Chairman Hyde, Ranking Member Lantos, and distinguished Members of the Committee: I am honored to appear before you today to discuss counternarcotics policy in the Andes and the progress of the Andean Counterdug Initiative. Before I proceed, I want to thank Chairman Hyde for his 32 years of service in the United States Congress. A true statesman with a distinguished record of accomplishment, I have valued your friendship, guidance, and insight over the years. Further, this Committee has consistently supported our policy and programs in the Andes by which the Western Hemisphere is safer and more secure. Through visits to the region by Members and staff, and by maintaining a dialogue with the principal policy actors in the Andes, the Committee has kept close watch on developments and contributed greatly to the historic successes we have witnessed.
My testimony today will be a positive one because our policies and programs have measurably improved the security, health, and economic well-being of the people most affected by the narcotics threat. I will focus on Colombia, but there is also good news to report in Peru and Bolivia. The so-called "balloon effect," the theory that drug production will simply expand into new areas in the proportion that it is squeezed out of old areas, has simply not materialized. Across the region, we have witnessed three succesive years of declining production of both cocaine and heroin. At the same time, the regional security threat from narco-terrorist organizations has diminished.
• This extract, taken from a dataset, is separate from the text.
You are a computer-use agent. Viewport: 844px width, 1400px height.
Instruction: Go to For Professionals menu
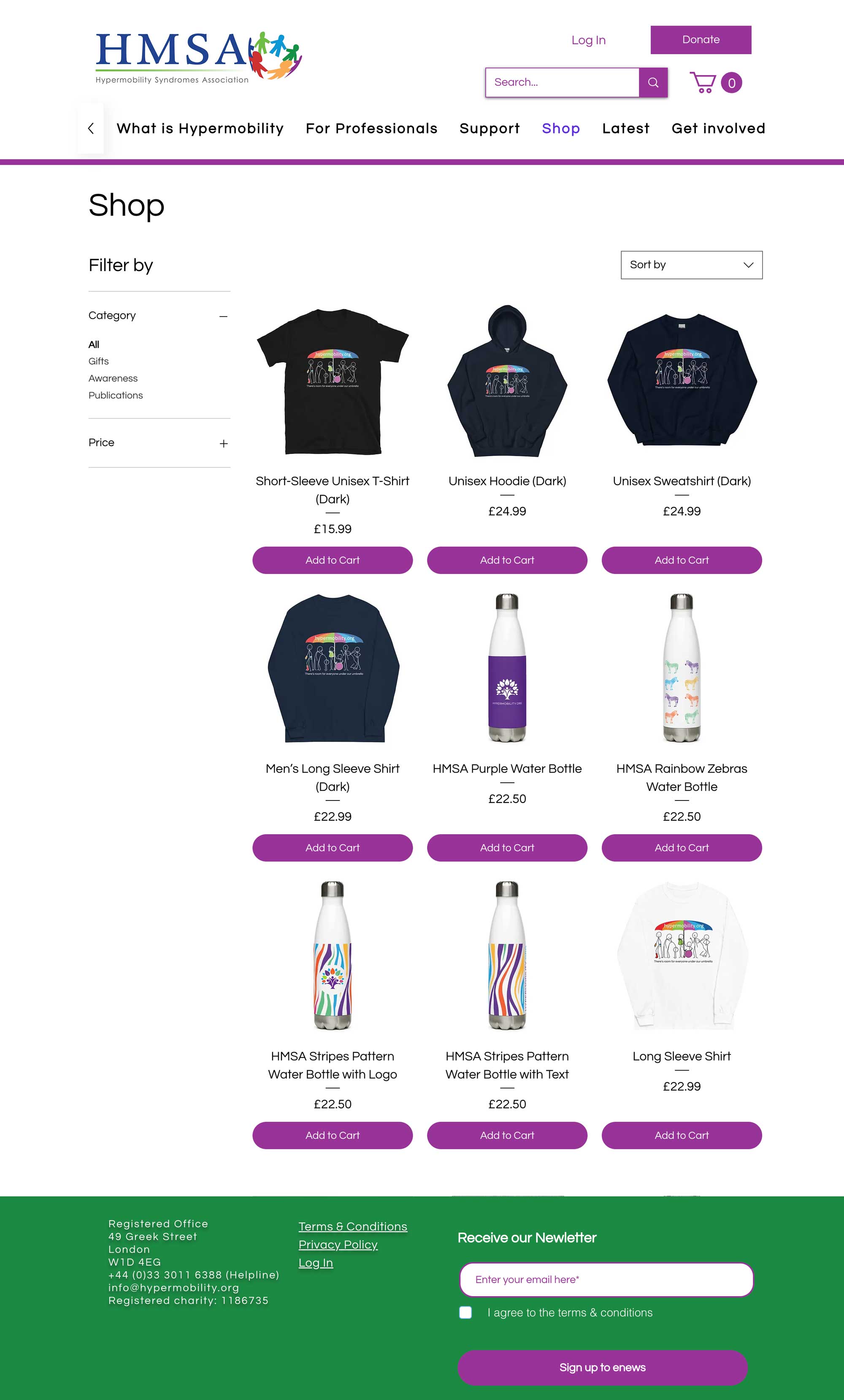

We are heading in the right direction and we are winning. Cocaine production in the Andes has declined by 29% since 2001 and Colombia's opium crop was cut in half from 2003 to 2004. As the threat we face adapts, we will make adjustments as needed, but in large measure, the job that remains for us is to help our willing regional allies with training, intelligence, supplies, and mobility so that they can finish the destruction of the existing large-scale cocaine and heroin trafficking infrastructure. In particular, we need to help Colombia disrupt the ability of the FARC and AUC to coerce rural producers into cultivating coca. Eradication, interdiction, enforcement, and alternative development are essential to this end and will proceed with great intensity.